— Девятнадцать! — весело, звонко ответила она. — Или двадцать.

Я отрицательно помотал головой:

— Увы, Лидочка, он старый.

— Старый? Гамлет старый?

Она удивленно метнула в меня свои серебряные полтинники.

— Да! Ему тридцать.

— Не может быть!

— Вы, Лидочка, вероятно, не очень внимательно слушаете разговор на кладбище. Могильщик ведь говорит, что он тридцать лет тому назад начал копать ямы для людей. Как раз в тот день, когда родился принц Гамлет.

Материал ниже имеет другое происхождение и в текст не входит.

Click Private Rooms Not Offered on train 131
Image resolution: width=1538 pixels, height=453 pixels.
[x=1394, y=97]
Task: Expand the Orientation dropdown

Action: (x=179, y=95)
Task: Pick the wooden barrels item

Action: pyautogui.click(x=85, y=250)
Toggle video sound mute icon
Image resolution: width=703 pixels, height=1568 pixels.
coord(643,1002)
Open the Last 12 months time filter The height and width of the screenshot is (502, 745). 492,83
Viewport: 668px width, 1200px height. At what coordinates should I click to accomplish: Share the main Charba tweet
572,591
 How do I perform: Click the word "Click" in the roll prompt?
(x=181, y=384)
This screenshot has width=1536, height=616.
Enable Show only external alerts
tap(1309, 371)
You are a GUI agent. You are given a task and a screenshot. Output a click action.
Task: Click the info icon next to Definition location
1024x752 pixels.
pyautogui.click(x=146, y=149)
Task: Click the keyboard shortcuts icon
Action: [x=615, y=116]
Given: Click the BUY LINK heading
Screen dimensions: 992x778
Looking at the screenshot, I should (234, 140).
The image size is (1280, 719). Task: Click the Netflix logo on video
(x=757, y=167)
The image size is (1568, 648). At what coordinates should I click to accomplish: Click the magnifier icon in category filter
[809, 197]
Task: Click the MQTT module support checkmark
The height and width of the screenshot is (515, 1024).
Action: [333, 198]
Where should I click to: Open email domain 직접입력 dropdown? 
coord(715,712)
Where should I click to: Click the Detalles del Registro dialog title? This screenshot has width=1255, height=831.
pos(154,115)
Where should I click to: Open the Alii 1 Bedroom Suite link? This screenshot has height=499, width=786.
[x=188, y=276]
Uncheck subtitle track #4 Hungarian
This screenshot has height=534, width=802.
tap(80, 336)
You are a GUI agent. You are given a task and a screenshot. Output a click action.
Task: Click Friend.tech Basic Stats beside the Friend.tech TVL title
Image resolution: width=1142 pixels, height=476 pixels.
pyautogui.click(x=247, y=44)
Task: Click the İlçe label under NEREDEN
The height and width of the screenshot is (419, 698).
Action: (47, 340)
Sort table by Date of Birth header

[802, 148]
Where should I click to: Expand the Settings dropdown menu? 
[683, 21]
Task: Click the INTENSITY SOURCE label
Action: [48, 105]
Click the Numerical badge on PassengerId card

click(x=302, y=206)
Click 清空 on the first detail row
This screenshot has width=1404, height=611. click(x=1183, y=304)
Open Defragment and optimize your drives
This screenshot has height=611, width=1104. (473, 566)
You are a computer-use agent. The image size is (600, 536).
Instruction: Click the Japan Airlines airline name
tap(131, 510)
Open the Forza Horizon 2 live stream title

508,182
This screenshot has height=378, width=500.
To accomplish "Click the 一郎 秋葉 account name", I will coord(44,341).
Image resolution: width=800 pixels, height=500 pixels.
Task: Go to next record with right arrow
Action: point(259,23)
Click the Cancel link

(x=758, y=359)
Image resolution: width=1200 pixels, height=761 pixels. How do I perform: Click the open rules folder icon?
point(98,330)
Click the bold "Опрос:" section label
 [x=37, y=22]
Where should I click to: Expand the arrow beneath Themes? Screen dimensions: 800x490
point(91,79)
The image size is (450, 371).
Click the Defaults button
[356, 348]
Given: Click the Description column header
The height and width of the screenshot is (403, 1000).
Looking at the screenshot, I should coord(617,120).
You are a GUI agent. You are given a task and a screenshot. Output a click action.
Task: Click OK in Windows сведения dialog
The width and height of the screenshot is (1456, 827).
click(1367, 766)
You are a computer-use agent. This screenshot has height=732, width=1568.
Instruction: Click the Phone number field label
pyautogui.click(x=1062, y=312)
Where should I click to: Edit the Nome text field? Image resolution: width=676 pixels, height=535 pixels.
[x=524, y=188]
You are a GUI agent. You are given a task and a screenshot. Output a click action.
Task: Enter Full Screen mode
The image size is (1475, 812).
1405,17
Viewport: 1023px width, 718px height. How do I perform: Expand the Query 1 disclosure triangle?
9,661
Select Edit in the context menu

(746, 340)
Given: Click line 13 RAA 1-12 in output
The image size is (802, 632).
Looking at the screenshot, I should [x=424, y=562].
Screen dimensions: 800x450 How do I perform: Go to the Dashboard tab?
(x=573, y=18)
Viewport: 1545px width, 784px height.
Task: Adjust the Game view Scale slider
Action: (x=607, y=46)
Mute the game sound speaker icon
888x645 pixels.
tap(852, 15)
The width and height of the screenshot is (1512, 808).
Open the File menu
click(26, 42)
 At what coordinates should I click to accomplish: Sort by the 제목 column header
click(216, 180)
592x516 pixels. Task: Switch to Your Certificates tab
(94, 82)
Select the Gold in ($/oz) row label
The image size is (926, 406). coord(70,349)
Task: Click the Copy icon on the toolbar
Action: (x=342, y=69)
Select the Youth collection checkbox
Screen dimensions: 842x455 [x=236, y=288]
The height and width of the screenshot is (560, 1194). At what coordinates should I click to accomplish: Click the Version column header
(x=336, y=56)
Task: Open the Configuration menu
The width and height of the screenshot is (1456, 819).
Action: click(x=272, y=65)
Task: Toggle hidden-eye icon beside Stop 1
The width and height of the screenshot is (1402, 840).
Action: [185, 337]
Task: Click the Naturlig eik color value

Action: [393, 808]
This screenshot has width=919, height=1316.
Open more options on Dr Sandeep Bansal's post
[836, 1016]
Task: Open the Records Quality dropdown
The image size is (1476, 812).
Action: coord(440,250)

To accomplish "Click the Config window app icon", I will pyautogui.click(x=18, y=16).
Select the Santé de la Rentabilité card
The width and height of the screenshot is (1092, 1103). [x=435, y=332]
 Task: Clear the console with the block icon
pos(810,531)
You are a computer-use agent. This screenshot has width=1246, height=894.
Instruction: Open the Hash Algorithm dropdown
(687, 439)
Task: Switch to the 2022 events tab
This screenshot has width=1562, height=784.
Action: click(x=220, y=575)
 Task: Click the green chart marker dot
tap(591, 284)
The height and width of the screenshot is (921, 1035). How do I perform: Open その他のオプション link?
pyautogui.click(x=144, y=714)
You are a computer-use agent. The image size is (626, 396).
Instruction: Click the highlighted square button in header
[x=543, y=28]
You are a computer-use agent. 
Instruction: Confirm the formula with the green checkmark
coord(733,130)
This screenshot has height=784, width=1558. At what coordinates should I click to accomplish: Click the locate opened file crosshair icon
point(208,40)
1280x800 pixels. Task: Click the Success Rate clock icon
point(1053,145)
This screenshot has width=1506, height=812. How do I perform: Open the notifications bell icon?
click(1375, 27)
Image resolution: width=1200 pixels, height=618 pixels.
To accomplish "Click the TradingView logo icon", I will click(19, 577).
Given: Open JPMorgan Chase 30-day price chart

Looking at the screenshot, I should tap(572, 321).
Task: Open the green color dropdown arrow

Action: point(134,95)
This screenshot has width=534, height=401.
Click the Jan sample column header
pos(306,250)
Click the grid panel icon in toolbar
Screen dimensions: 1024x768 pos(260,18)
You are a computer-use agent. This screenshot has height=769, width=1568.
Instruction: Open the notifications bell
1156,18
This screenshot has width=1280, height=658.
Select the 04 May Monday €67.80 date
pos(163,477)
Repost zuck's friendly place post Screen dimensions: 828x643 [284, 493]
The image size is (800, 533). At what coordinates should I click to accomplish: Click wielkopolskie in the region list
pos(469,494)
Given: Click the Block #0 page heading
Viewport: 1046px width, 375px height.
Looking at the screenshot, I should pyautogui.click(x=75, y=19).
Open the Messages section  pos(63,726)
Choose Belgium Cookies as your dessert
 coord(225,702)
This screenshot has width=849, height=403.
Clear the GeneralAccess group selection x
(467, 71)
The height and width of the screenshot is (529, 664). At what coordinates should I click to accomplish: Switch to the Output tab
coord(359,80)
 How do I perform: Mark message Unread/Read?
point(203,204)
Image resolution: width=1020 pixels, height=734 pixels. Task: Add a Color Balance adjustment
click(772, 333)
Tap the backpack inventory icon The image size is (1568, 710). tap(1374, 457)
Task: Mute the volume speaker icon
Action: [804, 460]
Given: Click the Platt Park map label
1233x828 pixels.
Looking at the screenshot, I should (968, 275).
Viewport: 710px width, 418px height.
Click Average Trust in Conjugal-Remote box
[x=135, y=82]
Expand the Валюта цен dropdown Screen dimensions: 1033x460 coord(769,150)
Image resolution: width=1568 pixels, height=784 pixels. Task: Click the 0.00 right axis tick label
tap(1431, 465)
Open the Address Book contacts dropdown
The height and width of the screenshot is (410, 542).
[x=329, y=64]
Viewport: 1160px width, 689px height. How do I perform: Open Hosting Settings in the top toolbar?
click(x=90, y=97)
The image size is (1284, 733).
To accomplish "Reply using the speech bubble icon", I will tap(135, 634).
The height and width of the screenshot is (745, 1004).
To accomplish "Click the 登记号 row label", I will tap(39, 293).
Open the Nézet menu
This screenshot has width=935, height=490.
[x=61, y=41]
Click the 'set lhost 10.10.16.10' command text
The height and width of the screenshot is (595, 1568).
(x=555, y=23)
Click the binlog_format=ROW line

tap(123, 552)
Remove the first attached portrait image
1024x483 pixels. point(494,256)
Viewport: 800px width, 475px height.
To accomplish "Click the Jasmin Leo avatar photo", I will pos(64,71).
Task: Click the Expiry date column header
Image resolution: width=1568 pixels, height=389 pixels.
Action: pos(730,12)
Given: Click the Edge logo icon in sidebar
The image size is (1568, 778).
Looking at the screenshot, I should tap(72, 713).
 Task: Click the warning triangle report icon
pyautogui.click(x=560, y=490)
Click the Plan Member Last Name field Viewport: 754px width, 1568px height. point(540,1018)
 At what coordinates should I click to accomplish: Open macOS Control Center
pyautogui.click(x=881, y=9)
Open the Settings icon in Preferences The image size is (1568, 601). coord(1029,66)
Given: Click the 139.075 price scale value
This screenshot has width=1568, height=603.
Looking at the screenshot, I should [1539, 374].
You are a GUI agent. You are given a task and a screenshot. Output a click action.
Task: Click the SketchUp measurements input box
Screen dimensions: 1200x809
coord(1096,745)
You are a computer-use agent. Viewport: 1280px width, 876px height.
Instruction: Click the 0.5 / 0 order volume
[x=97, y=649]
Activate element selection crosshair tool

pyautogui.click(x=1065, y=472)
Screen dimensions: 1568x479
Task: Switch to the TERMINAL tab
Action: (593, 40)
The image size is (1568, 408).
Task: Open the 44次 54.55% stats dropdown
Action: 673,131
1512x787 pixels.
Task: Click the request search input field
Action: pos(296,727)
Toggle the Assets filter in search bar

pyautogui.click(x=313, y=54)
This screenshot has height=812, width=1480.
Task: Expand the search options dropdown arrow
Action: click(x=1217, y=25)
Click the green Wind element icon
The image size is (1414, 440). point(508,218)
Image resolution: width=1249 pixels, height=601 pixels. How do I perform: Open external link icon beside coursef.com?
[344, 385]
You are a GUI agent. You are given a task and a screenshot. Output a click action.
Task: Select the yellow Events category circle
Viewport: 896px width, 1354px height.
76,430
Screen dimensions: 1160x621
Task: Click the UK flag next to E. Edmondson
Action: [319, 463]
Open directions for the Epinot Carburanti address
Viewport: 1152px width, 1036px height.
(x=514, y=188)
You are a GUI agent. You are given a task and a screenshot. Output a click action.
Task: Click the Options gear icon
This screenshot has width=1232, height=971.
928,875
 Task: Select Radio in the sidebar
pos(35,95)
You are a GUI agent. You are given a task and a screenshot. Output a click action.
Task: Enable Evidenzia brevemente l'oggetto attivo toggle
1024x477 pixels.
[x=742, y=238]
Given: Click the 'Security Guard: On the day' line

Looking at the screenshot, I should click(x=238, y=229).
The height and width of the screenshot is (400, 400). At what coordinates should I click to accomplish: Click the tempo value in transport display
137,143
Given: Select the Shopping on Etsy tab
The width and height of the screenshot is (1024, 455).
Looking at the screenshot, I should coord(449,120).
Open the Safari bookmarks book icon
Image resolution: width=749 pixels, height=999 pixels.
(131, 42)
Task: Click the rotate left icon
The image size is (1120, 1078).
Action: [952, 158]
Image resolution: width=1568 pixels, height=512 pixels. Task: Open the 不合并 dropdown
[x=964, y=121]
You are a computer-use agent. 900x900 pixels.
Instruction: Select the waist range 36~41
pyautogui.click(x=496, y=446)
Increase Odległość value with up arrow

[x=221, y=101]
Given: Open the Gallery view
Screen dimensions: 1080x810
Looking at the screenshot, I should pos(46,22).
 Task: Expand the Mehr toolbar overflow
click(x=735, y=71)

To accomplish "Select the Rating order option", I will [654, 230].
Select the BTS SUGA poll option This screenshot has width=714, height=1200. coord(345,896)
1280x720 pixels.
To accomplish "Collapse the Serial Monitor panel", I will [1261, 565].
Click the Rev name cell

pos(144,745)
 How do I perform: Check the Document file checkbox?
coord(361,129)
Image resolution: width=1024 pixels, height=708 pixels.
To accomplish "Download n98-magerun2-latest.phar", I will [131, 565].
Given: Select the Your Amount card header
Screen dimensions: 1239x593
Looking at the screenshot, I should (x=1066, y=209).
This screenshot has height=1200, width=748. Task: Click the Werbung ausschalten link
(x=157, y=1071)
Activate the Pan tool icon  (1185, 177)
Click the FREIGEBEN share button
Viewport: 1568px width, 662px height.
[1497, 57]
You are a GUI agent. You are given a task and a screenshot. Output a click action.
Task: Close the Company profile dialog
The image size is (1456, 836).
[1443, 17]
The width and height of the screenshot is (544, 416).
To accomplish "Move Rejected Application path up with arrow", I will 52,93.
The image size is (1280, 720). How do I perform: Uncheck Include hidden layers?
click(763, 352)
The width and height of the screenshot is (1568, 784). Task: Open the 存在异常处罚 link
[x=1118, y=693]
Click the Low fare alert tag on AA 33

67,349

— Неужели я это прослушала?

— Трижды, Лидочка.

— Ну и хорошо сделала! А вам. Толя, не надо мне говорить, что Гамлет старик.

— Да еще толстый и с одышкой.

— Что? Нет, уж это вы придумали!

— Ничего подобного.

— Придумали, придумали! Из ревности. Потому что знаете, как я влюблена в Гамлета.

Мне не оставалось ничего другого, как высокомерно улыбнуться:

— Вы опять, Лидочка, трижды прослушали.

— Что? Что прослушала?

— Да во время дуэли мама-королева так прямо и говорит: «Ты, мой Гамлет, тучный, поэтому задыхаешься и потеешь».

— Перестаньте, Толя!

— Честное слово!

Лидочка отвернулась, сердито надув розовые губки, которые она то и дело облизывала острым кончиком языка, чтобы они были еще розовей.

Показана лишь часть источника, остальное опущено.